Technology left from the unconcerned past heavily relied on electricity to work. However, in a desperate attempt to stop climate change, most conventional power plants were abandoned and are not functional anymore. While this might have helped to prevent even more dramatic effects on our climate, electricity is now a scarce property.
Wind turbines are one of the primary sources of electrical energy left by previous generations. But to work correctly, they require constant maintenance and a reliable electrical network to distribute and store the energy produced. Unfortunately, recent fights among local communities disrupted previous attempts to improve the existing turbine management system, and we are still stuck with an outdated piece of software.
The service represents a management platform for wind turbines.
Following actions are available:
- Register user (public)
- Login (public)
- Show details of a single user (internal)
- Register turbine (internal)
- Show details of a single turbine (internal)
- Calculate network capacity (internal)
User properties:
- Username
- Password
Turbine properties:
- ID (generated automatically)
- Description
- Checksum (custom algorithm)
- Model (selection of a set of hardcoded models)
Complete Fortran source code of the application is provided. Users and turbines are automatically deleted by a cronjob if they are not used for a specified amount of time.

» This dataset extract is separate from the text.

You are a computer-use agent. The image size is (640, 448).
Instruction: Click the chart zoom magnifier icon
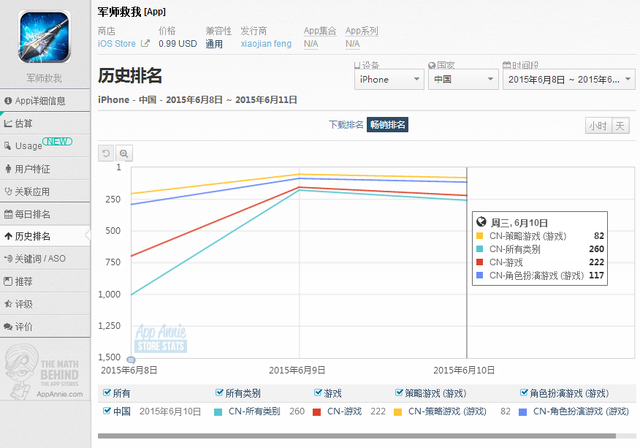tap(124, 153)
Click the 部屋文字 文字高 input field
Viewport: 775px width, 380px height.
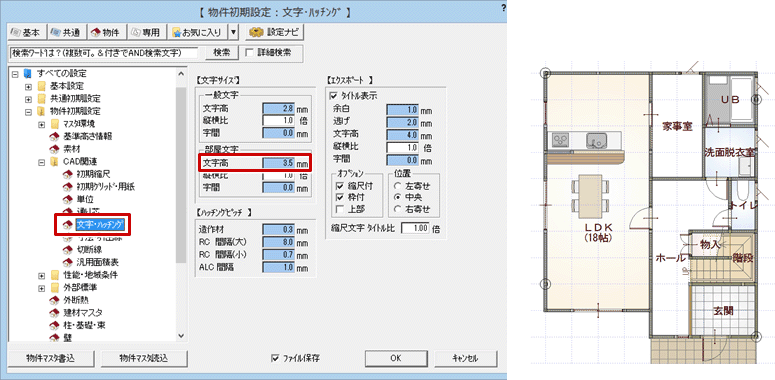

The service has two flag stores.
The application contains a logic flaw based on a language-specific feature (implicit save attributes). Flags are stored as user password and identified by the corresponding username. Exploiting the logic flaw allows to login as an arbitrary user without knowing the respective password.
Correct initialization of the login status variable prevents this issue.
Turbines do not have any reference to the registering user. Any user knowing the turbine ID can bruteforce the respective checksum with a maximum of 5 attempts. Flags are stored in the turbine description and identified by the automatically assigned turbine ID.
To fix this issue, add a reference to the registering user to the stored turbines. Check the if the currently logged in user matches the user that registered the turbine before displaying the turbine's details.
The service calculates some statistical metrics based on a provided squared user consumption matrix (3x3). The local variable k is initialized once but later overwritten in the loop. This can be exploited by calling the method that calculates the consumption twice and corrupting the stack. The attacker has to call the calculation twice to trigger the bug and provide an input matrix that leads to an input value being increased to the maximum number of iterations. A user can enter an initial vector used in the power method to approximate the largest eigenvalue of the consumption matrix, and, thus, determine the largest variation. The attacker can in the first step overwrite a function pointer pointing to the pretty_print or the return address and has to encode the addresses in the IEE 754 format. If the users only fix the function pointer, the overflow can be exploited with a common ROP chain to one of usages of the system function. As users will frequently modify the binary an attacker might has to blindly ROP in a small address search space, which makes the exploitation harder.
Correct initialization of the loop variable prevents this issue. Additionally, unused code (show_all_turbines) should be removed to make ROP attacks harder.